The Obama administration focused much of its first-term education agenda on K-12 school reform and college affordability. In 2011, it spent a relatively small amount — $633 million — on competitive grants for nine states to create high-quality preschool programs.
Educators see high-quality early childhood education as especially important to help close the achievement gap, which has been demonstrated to exist among children as young as 3 years old.
Studies show that preschool is particularly valuable for low-income children, who as adults are less likely to end up in the criminal justice system, more likely to be employed and earn higher incomes, and less likely to receive public benefits when compared with at-risk children who do not attend preschool.

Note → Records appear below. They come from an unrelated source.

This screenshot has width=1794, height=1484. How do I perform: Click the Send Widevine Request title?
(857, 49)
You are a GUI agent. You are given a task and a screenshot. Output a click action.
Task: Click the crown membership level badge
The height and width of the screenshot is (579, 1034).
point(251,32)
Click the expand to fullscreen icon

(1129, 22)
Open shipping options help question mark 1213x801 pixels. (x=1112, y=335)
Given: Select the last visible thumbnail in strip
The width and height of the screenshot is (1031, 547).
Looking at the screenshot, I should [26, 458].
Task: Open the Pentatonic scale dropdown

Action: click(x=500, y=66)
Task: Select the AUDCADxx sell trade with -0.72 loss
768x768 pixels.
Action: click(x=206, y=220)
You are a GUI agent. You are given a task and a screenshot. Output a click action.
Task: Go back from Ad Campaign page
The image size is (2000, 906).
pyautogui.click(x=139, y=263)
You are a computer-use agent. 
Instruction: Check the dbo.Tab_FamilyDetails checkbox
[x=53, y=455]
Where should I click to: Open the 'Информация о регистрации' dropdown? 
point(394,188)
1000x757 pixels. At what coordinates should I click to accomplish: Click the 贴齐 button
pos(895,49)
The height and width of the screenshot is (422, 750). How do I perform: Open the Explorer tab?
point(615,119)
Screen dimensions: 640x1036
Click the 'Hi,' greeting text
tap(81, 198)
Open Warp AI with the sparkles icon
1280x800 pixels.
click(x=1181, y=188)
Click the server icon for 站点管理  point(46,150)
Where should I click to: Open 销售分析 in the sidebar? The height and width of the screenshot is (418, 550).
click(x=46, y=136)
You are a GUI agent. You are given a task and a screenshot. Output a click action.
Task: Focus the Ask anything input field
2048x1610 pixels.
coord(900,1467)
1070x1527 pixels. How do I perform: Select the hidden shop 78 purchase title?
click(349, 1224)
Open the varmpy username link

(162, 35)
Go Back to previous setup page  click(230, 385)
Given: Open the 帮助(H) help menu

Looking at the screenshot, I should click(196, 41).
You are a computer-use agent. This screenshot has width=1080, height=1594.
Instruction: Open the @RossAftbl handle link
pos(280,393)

“The way you measure the benefits are not necessarily in grades or better test scores, but really, those kids seem to do better as adults,” said Tracy King, a pediatrician who teaches at Johns Hopkins University School of Medicine.
Early education for low-income children is estimated to generate $4 to $11 in benefits for every dollar spent on the program, according to a cost-benefit analysis funded by the National Institutes of Health. Nobel Laureate James Heckman, an economist at the University of Chicago, says the return on investment for pre-K is stronger than the stock market’s average performance since World War II.
The potential benefits of preschool have led nine states and the District of Columbia to fund free preschool for all 4-year-olds, up from just three states a decade ago.
Washington also offers free preschool for 3-year-olds.
The percentage of 4-year-olds enrolled in state-funded pre-K programs doubled from 2000 to 2010 and the percentage of 3-year-olds increased slightly.
Nearly half of all 4-year-olds and 20 percent of 3-year-olds were enrolled in state-funded or federally funded preschool programs in 2011, according to the National Institute for Early Education Research at Rutgers University. Those state-funded programs cost taxpayers about $5.5 billion, an average of about $5,000 a child. Still, 10 states do not fund preschool of any kind.
Critics of an expanded government role in preschool say that the nation has plenty of experience with federal preschool education — the Head Start program — and that results are lackluster.
“Overall, there is very little evidence of lasting benefits from Head Start,” said Andrew Coulson of the Cato Institute, a conservative think tank. “We’ve had Head Start for 50 years, and we still have an achievement gap. On the whole, the program doesn’t seem to have accomplished what it set out to accomplish.”
Head Start, created in 1965, is designed for 3- to 5-year-olds from low-income families. Services vary by location, but they include medical care, meals, social services and education.
Last year, federal officials released a study of Head Start that found for most children in the program, academic benefits faded by third grade. There was one exception: Children from at-risk families who enrolled at age 3 showed sustained academic gains.